Re: [Nbd] [Qemu-devel] [PATCH v2] doc: Add NBD_CMD_BLOCK_STATUS extension

2016-04-13 Thread Pavel Borzenkov
Hi Eric,

On Thu, Apr 07, 2016 at 10:10:58AM -0600, Eric Blake wrote:
> On 04/07/2016 04:38 AM, Vladimir Sementsov-Ogievskiy wrote:
> > On 05.04.2016 16:43, Paolo Bonzini wrote:
> >>
> >> On 05/04/2016 06:05, Kevin Wolf wrote:
> >>> The options I can think of is adding a request field "max number of
> >>> descriptors" or a flag "only single descriptor" (with the assumption
> >>> that clients always want one or unlimited), but maybe you have a better
> >>> idea.
> >> I think a limit is better.  Even if the client is ultimately going to
> >> process the whole file, it may take a very long time and space to
> >> retrieve all the descriptors in one go.  Rather than query e.g. 16GB at
> >> a time, I think it's simpler to put a limit of 1024 descriptors or so.
> >>
> >> Paolo
> >>
> > 
> > I vote for the limit too. More over, I think, there should be two sides
> > limit:
> > 
> > 1. The client can specify the limit, so server should not return more
> > extents than requested. Of course, server should chose sequential
> > extents from the beginning of requested range.
> 
> For the client to request a limit would entail that we enhance the
> protocol to allow structured requests (where a wire-sniffer would know
> how many bytes to read for the client's additional data, even if it does
> not understand the extension's semantics).  Might not be a bad idea to
> have this in the long run, but so far I've been reluctant to bite the
> bullet.
> 
> > 2. Server side limit: if client asked too many extents or not specified
> > a limit at all, server should not return all extents, but only 1024 (for
> > ex.) from the beginning of the range.
> 
> Okay, I'm fairly convinced now that letting the server limit the reply
> is a good thing, and that one doesn't require a structured request from
> the client.  Since we just recently documented that strings should be no
> more than 4096 bytes, and my v2 proposal used 8 bytes per descriptor,
> maybe a good way to enforce a similar limit would be:
> 
> The server MAY choose to send fewer descriptors than what would describe
> the full extent of the client's request, but MUST send at least one
> descriptor unless an error is reported.  The server MUST NOT send more
> than 512 descriptors, even if that does not completely describe the
> client's requested length.
> 
> That way, a client in general should never expect more than ~4096 bytes
> + overhead on any server reply except a reply to NBD_CMD_READ, and can
> therefore utilize stack allocation for all other replies (if we do this,
> maybe we should make a hard rule that all future protocol extensions,
> other than NBD_CMD_READ, will guarantee that a reply has a bounded size)
> 
> I also think it may be okay to let the server reply with MORE data than
> the client requested, but only as long as it does not result in any
> extra descriptors (that is, only the last descriptor can result in a
> length beyond the client's request).  For example, if the client asks
> for block status of 1M of the file, but the server can conveniently
> learn via lseek(SEEK_HOLE) or other means that there are 2M of data
> before status changes, then there's no reason to force the server to
> throw away the information about the 1M beyond the client's read, and
> the client might even be able to be more efficient in later requests.
> 
> > 2.1 And/or, why not allow the server use the power of structured reply
> > and send several reply chunks?

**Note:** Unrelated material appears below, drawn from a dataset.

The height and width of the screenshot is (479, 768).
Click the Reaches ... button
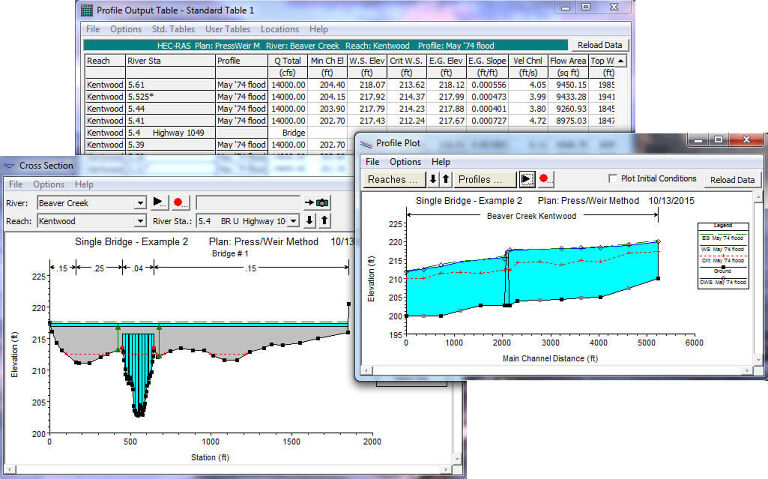point(393,179)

Why did you forbid this? (if I correctly
> > understand "This chunk type MUST appear at most once in a structured
> > reply.")
> 
> If we allow more than one chunk, then either every chunk has to include
> an offset (more traffic over the wire), or the chunks have to be sent in
> a particular order (we aren't gaining any benefits that NBD_CMD_READ
> gains by allowing out-of-order transmission).  It's also more work for
> the client to reconstruct if it has to reassemble; with NBD_CMD_READ,
> the payload is dominated by the data being read, and you can pwrite()
> the data into its final location as the client; but with
> NBD_CMD_BLOCK_STATUS, the payload is dominated by the metadata and we
> want to keep it minimal; and there is no convenient command for the
> client to reassemble the information if received out of order.
> 
> Allowing for a short reply seems to be worth doing, but allowing for
> multiple reply chunks seems not worth the risk.
> 
> I'm also starting to think that it is worth FIRST documenting an
> extension for advertising block sizes, so that we can then couch
> BLOCK_STATUS in those terms (a server MUST NOT subdivide status into
> finer granularity than the advertised block sizes).

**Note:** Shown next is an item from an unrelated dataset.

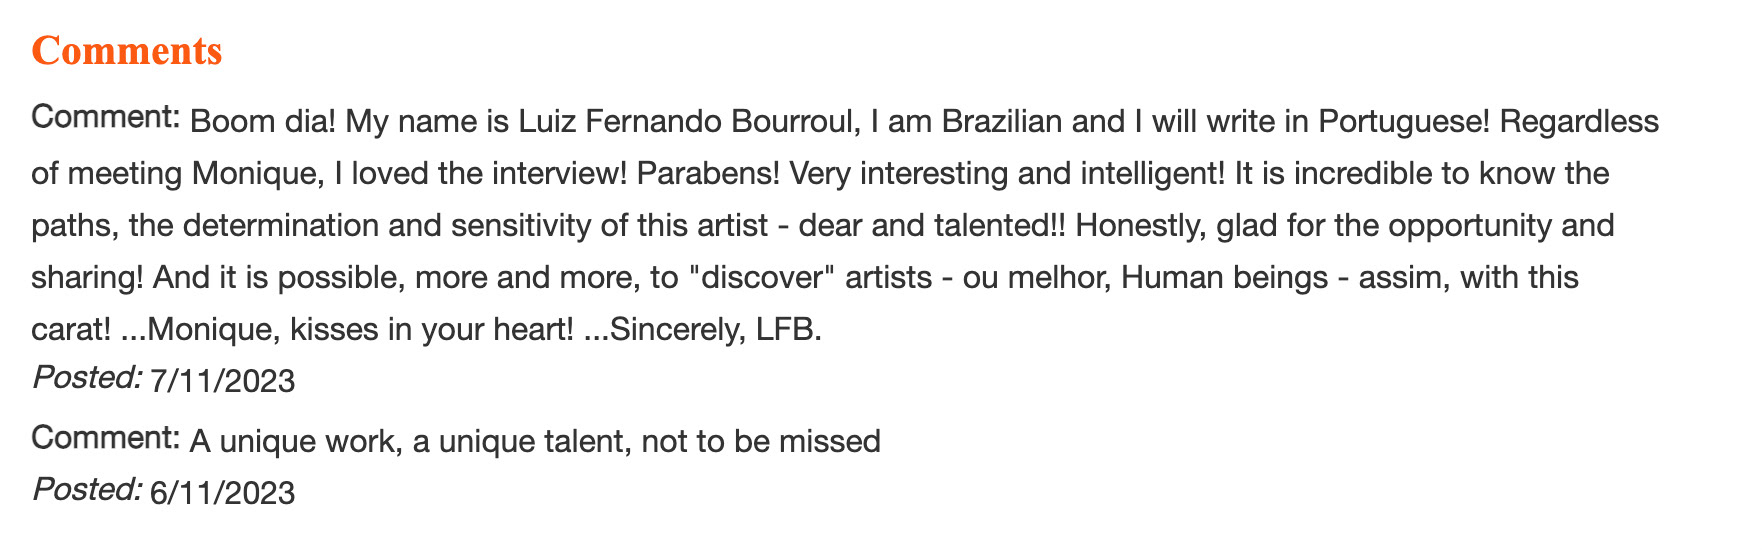Select the first Comment: label
Image resolution: width=1762 pixels, height=550 pixels.
pos(105,116)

Why do you need to operate with blocks instead of list of extents?
What benefits will this approach provide for a client or a server?

Are you still working on the spec? I can update the patch with
information about server-side limit/beyond request's length replies and
post v3, so that things keep moving forward.

-- 

Re: [Nbd] [PATCH v2] doc: Add NBD_CMD_BLOCK_STATUS extension

2016-04-07 Thread Pavel Borzenkov
On Tue, Apr 05, 2016 at 03:43:08PM +0200, Paolo Bonzini wrote:
> 
> 
> On 05/04/2016 06:05, Kevin Wolf wrote:
> > The options I can think of is adding a request field "max number of
> > descriptors" or a flag "only single descriptor" (with the assumption
> > that clients always want one or unlimited), but maybe you have a better
> > idea.
> 
> I think a limit is better.  Even if the client is ultimately going to
> process the whole file, it may take a very long time and space to
> retrieve all the descriptors in one go.  Rather than query e.g. 16GB at
> a time, I think it's simpler to put a limit of 1024 descriptors or so.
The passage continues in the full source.